* [PROBLEM 1]: In the carbamate condenser text, what separates the inflow area Z1 from the discharge area Z2 and makes them impermeable?
* [PROBLEM 2]: Proceed with the carbamate condenser text from its last sentence.

* [EXTRACT TO READ]:
It is particularly surprising how the above-mentioned disadvantages are elegantly and simply eliminated by modifying the already existing tank carbamate condenser according to the present invention.

The various aspects and advantages of the invention will be more clearly illustrated in the detailed description of an example, in which the reference numerals of the accompanying drawings are used, the example being given without any limitation of the invention and in which

Fig. 1 is a sketch of a section with schematic axial planes of a tank condenser of conventional type with a horizontal tube sheet,

Fig. 2 is a sketch of a section with schematic axial partial planes of the area facing the tube sheet of the horizontal boiler exchanger with the indication of the new devices according to a preferred version,

Fig. 3 is a sketch of a section with schematic axial sub-planes of a vertical tank condenser with a carbamate return with a thermosiphon circulation in the area facing the tube sheet.

More specifically, Fig. 1 shows a heat exchanger SC of the type with a horizontal boiler tube sheet with U-tubes coming from a tube sheet PT at the inlet of the condenser SC, which separates the tubes Ti from the inflow area Z1 and the discharge area Z2 for the liquid/vapor mixture, which are separated and made impermeable by the wall P.

* [SUPPLIED MATERIAL]:

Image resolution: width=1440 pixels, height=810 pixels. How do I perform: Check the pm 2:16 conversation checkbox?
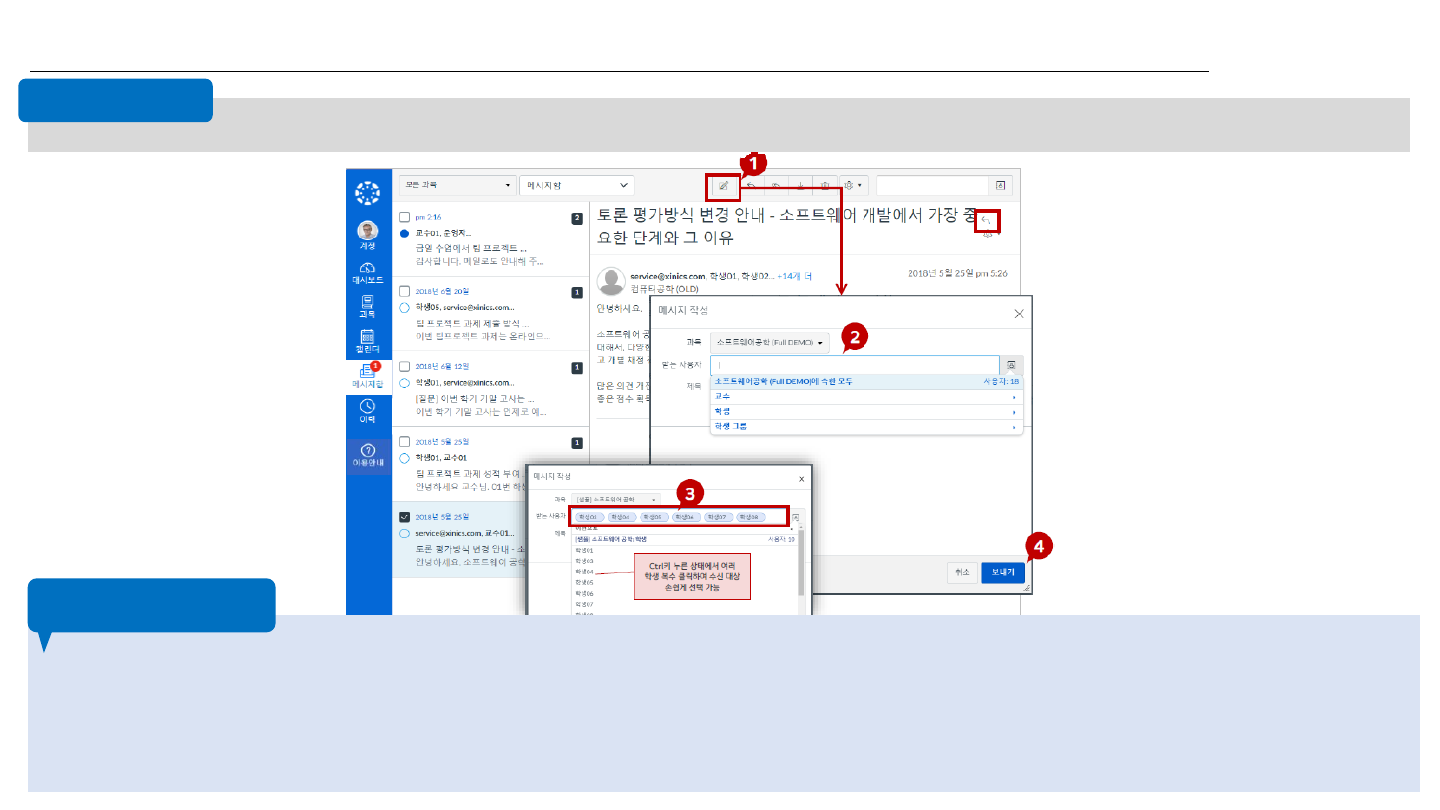coord(404,217)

* [TASK RESPONSE 1]: The wall P.

* [TASK RESPONSE 2]:
The water-rich carbamate solution L1 coming from the downstream distillation section (not shown) and the stripping vapors V flow together through the opening I1 in the chamber Z1, where they mix before entering the tubes Ti through the opening I2 of the tube sheet, from which they flow downwards through the outlet S1 of PT, to then exit the device through the opening S2 after having passed through Z2.

The water for heat exchange is fed to the exchanger through line 10 and discharged in the form of water vapor through line 11.

Fig. 2 shows in detail the part facing the tube sheet PT of the heat exchanger SC, the two regions Z1 and Z2 being separated and made impermeable by the wall P. To the flange F1 of the heat exchanger SC is connected a feed opening B with flanged ends F2, F3, which is sized to receive a return pipe T1 and an ejector E. The feed opening B is provided with an outlet S3 for the condensed solution L2 to be sent to the reactor and with an opening S4 for introducing an ejector nozzle U.

A line C is also provided, which passes through the interior of the areas Z1 and Z2 and has an end formed as a torus section TT, which is located at the edge of the area Z1, for an optimal dispersion of the stripping vapors V, which entered through opening 13 of line C.

The water-rich carbamate solution L1 (driving fluid) enters B through the ejector nozzle U, is mixed with the recycled carbamate solution L3 at the opening IE of the ejector E and then enters the area Z1 via S5, where it comes into intimate contact with the stripping vapors V before crossing the tube sheet PT, which promotes precondensation.

The condensed mixture L2+L3 leaving PT enters the opening 14 of the recycle pipe T1, placed at the edge of the zone Z2 to avoid the accumulation of inerts (dead zones), and is partly recycled inside the condenser itself (L3) and partly sent to the upstream synthesis reactor (not shown) (L2).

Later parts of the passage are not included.